▶

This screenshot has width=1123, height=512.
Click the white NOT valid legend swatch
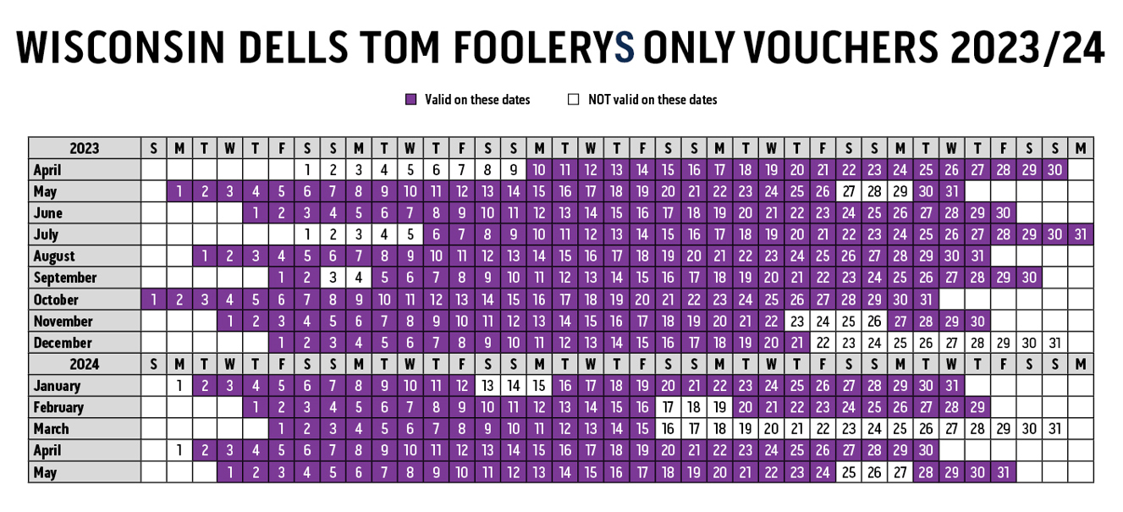tap(573, 100)
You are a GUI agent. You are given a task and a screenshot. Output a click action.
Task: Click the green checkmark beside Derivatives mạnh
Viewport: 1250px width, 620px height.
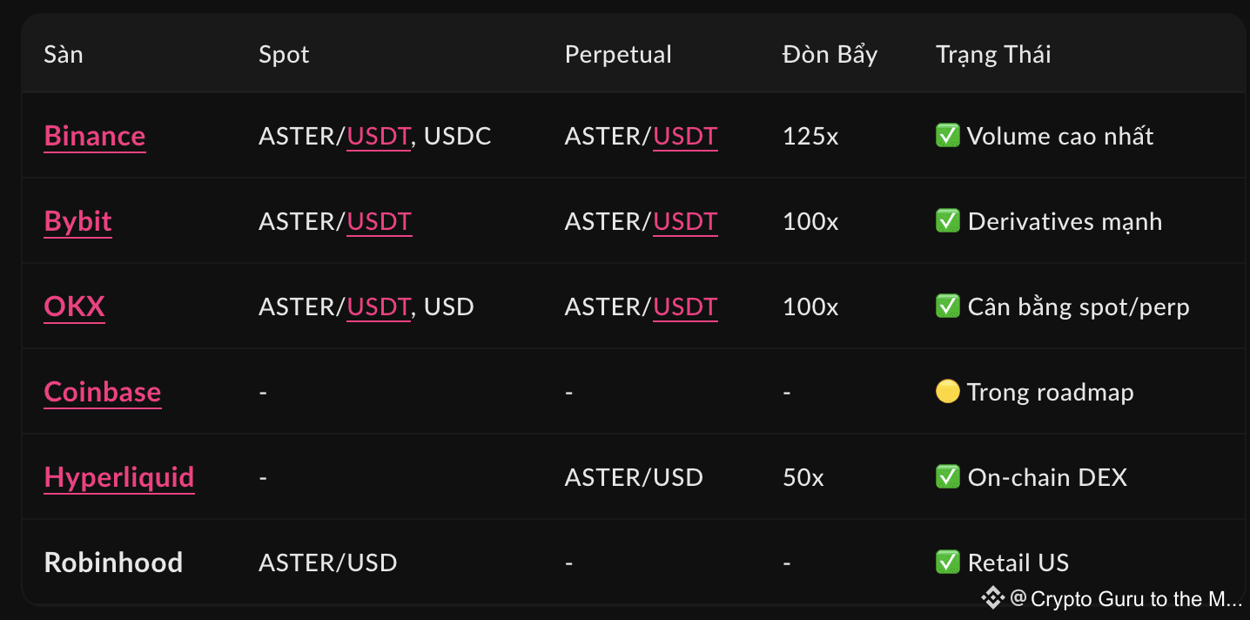point(947,221)
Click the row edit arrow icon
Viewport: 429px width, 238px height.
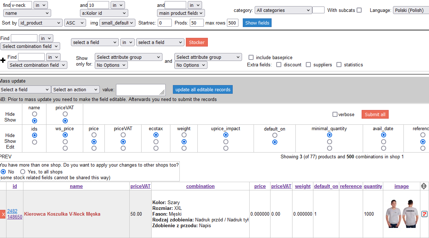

◀

Reproduce every line of the rows above word for word, omitting the pictures.

This screenshot has width=1123, height=512.
Click the white NOT valid legend swatch
tap(573, 100)
You are a GUI agent. You are given a task and a screenshot. Output a click action.
Task: Click the green checkmark beside Derivatives mạnh
Viewport: 1250px width, 620px height.
point(947,221)
Click the row edit arrow icon
Viewport: 429px width, 238px height.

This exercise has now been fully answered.